Charmaine Yoest’s New HHS Role is Great News for the Pro-Life Movement

Yoest is a strong opponent of the HHS contraception mandate.

(photo: Credit: American Students for Life, CC0 1.0)

On Friday, President Donald Trump announced his selection of prominent pro-life legislative activist Charmaine Yoest as the new assistant secretary for public affairs at the Department of Health and Human Services (HHS).

Dr. Yoest served for years as president and CEO of Americans United for Life, a pro-life law organization that works to coordinate and support the advance of pro-life legislation, particularly at the state level.
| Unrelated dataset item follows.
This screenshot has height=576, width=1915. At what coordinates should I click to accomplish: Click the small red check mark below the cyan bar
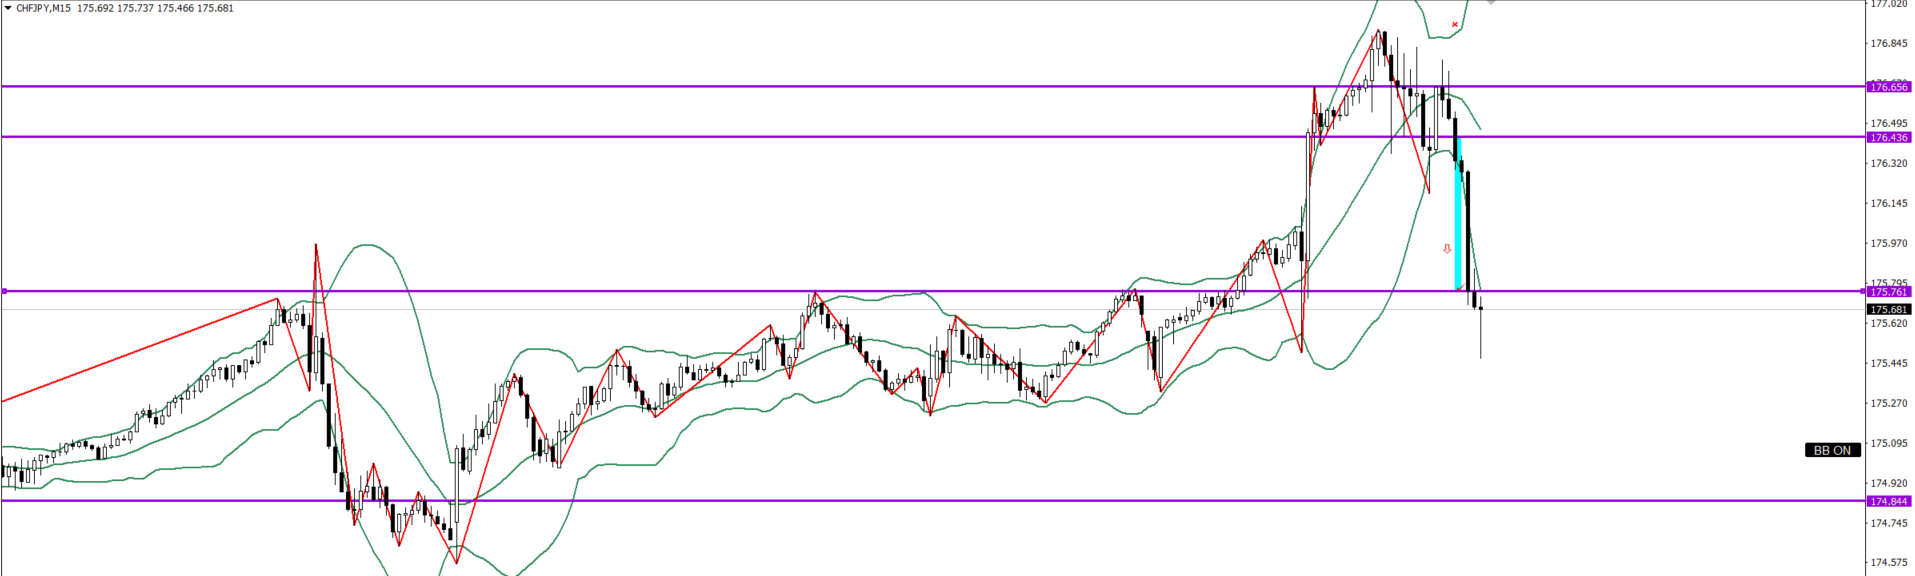1459,289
She is currently a senior fellow at American Values in Washington, D.C.

With a Ph.D. in American Government from the University of Virginia, Yoest also served as project director of a national study on paid parental leave in academia. She worked in the White House under Ronald Reagan in the Office of Presidential Personnel.

Yoest couldn't be more politically opposite Kevin Griffs, who held the HHS position and was recently named for a top role at Planned Parenthood.

President Trump made campaign promises for a pro-life administration. He pledged to nominate pro-life Supreme Court justices; sign into law a ban on late-term abortions; defund Planned Parenthood and reallocate funding to community health centers that do not perform abortions; and make permanent a ban taxpayer funding of abortion.

Upon entering office, he reinstated the Mexico City Policy, which states that foreign non-governmental organizations may not receive federal funding if they perform or promote abortions as a method of family planning.

HHS oversees Medicare, Medicaid, the Food and Drug Administration, and the Centers for Disease Control and Prevention. It has enormous influence on American healthcare policy. Under the Obama administration, HHS mandated that religious employers like the Little Sisters of the Poor participate in the provision of employees' contraception. It went all the way to the Supreme Court, which ordered employers and the government to try to work out a solution.

While it's still being litigated, the Trump Department of Justice has promised to step in and protect religious freedom. Yoest is strongly opposed to the contraception mandate. 

Yoest tweeted that she's “honored” to be serving Trump and HHS Secretary Tom Price in her new role.